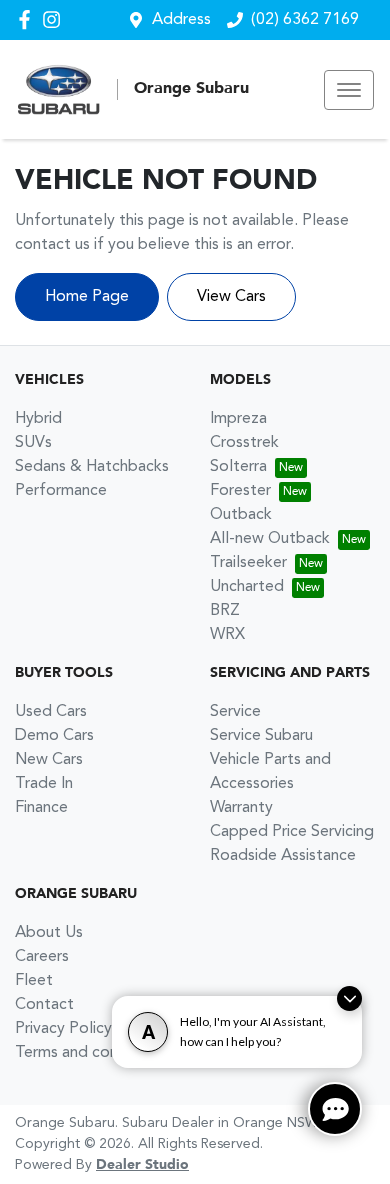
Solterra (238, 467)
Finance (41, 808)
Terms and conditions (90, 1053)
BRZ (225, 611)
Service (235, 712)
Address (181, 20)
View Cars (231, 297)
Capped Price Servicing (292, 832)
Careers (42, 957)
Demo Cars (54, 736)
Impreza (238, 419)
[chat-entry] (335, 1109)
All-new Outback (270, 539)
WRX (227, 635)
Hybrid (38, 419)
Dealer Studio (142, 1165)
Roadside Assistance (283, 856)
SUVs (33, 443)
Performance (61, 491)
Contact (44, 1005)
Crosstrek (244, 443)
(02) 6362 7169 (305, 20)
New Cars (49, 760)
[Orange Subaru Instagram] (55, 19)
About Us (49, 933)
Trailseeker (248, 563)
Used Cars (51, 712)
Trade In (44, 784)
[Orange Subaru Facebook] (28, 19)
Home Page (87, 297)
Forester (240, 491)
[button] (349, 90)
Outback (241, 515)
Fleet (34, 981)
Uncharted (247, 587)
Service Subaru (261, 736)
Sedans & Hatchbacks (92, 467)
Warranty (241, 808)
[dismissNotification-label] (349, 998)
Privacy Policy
────────
◆ **TASK TO CARRY OUT**
Would you set down exactly the lines from the line with "Performance (61, 491)" through the last one in the material?

◆ **RESPONSE**
Performance (61, 491)
Contact (44, 1005)
Crosstrek (244, 443)
(02) 6362 7169 (305, 20)
New Cars (49, 760)
[Orange Subaru Instagram] (55, 19)
About Us (49, 933)
Trailseeker (248, 563)
Used Cars (51, 712)
Trade In (44, 784)
[Orange Subaru Facebook] (28, 19)
Home Page (87, 297)
Forester (240, 491)
[button] (349, 90)
Outback (241, 515)
Fleet (34, 981)
Uncharted (247, 587)
Service Subaru (261, 736)
Sedans & Hatchbacks (92, 467)
Warranty (241, 808)
[dismissNotification-label] (349, 998)
Privacy Policy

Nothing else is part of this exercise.